For this Assignment I wanted to use my own developed board from week 6. I developed it as a Arduino remake to use the Arduino IDE for the programming process. There are a lot of sensors for Arduino I wanted to try out but they use special pin configurations. I used the same controller than a Arduino Pro (AtMega 328 with 5V and 16MHz) so I could transfer the pin names of a Arduino Pro to my layout. In the Arduino IDE they are named with raising numbers from 0 to 17.
See below again the layout of my used board:

As you see in the finished board below additional to the FTDI and ISP-headers I have got two rows of pins.

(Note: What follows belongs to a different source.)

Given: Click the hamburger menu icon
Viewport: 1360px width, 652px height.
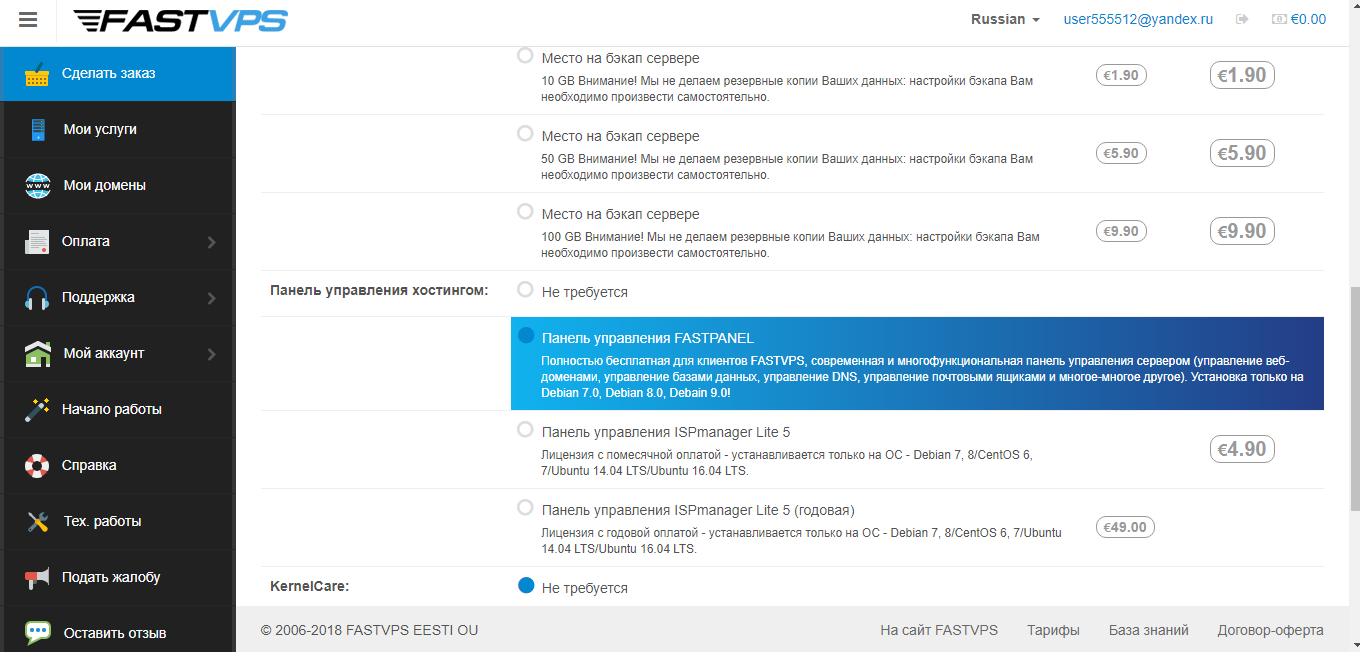Looking at the screenshot, I should 28,20.
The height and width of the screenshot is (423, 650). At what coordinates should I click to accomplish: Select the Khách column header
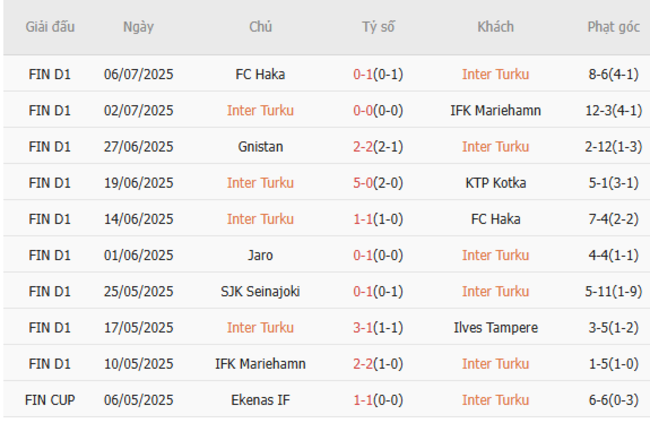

Until now I didn´t know exactly which pin is connected to which controller pin.

In my board scheme I named the lines like the controller outputs (For Example “PC2”) but sometimes they have different names like PD0. That is also the RX connection. In the first step the function as a RX-pin was necessary but for the next step I need to know the controller name. So I had to check again the names with the datasheet. See the names below:

Now I had to check how each controller Pin is named in the Arduino IDE. Therefor I used these pinout diagram below. Here you find the missing information So for example the controller pin PB1 is the pin number 9 in the Arduino IDE.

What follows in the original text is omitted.